## start PAGE EXCERPT
First of all, interaction between \code{otype} polymorphism and monitors is impossible since monitors do not support copying. Therefore, the main question is how to support \code{dtype} polymorphism. Since a monitor's main purpose is to ensure mutual exclusion when accessing shared data, this implies that mutual exclusion is only required for routines that do in fact access shared data. However, since \code{dtype} polymorphism always handles incomplete types (by definition), no \code{dtype} polymorphic routine can access shared data since the data requires knowledge about the type. Therefore, the only concern when combining \code{dtype} polymorphism and monitors is to protect access to routines.

Before looking into complex control-flow, it is important to present the difference between the two acquiring options : callsite and entry-point locking, i.e. acquiring the monitors before making a mutex routine call or as the first operation of the mutex routine-call. For example:
\begin{figure}
\label{fig:locking-site}
\begin{center}
\setlength\tabcolsep{1.5pt}
\begin{tabular}{|c|c|c|}
Mutex & \gls{callsite-locking} & \gls{entry-point-locking} \\
call & pseudo-code & pseudo-code \\
\hline
\begin{cfacode}[tabsize=3]
void foo(monitor& mutex a){

        //Do Work
        //...
## end PAGE EXCERPT
## start MATERIAL
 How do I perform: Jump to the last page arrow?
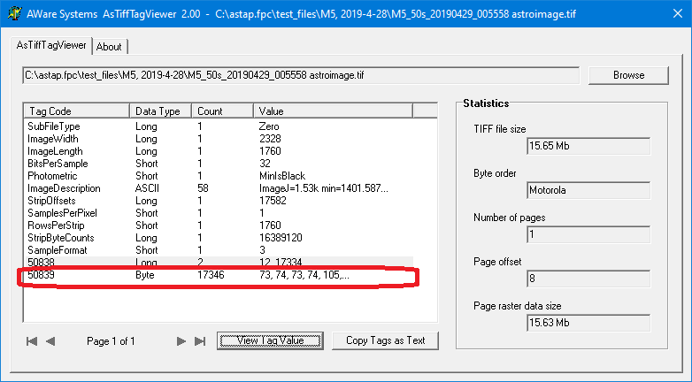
## end MATERIAL
**PROBLEM SET:**
**a.** In the passage on monitors, why is interaction between otype polymorphism and monitors impossible?
**b.** Update the passage on monitors: write it out again starting with "First of all, interaction" and going on through "access to routines.", with "common data" in place of "shared data" each time it occurs.

**OUTPUTS FOR THE TASKS:**
**a.** Monitors do not support copying.

**b.**
First of all, interaction between \code{otype} polymorphism and monitors is impossible since monitors do not support copying. Therefore, the main question is how to support \code{dtype} polymorphism. Since a monitor's main purpose is to ensure mutual exclusion when accessing common data, this implies that mutual exclusion is only required for routines that do in fact access common data. However, since \code{dtype} polymorphism always handles incomplete types (by definition), no \code{dtype} polymorphic routine can access common data since the data requires knowledge about the type. Therefore, the only concern when combining \code{dtype} polymorphism and monitors is to protect access to routines.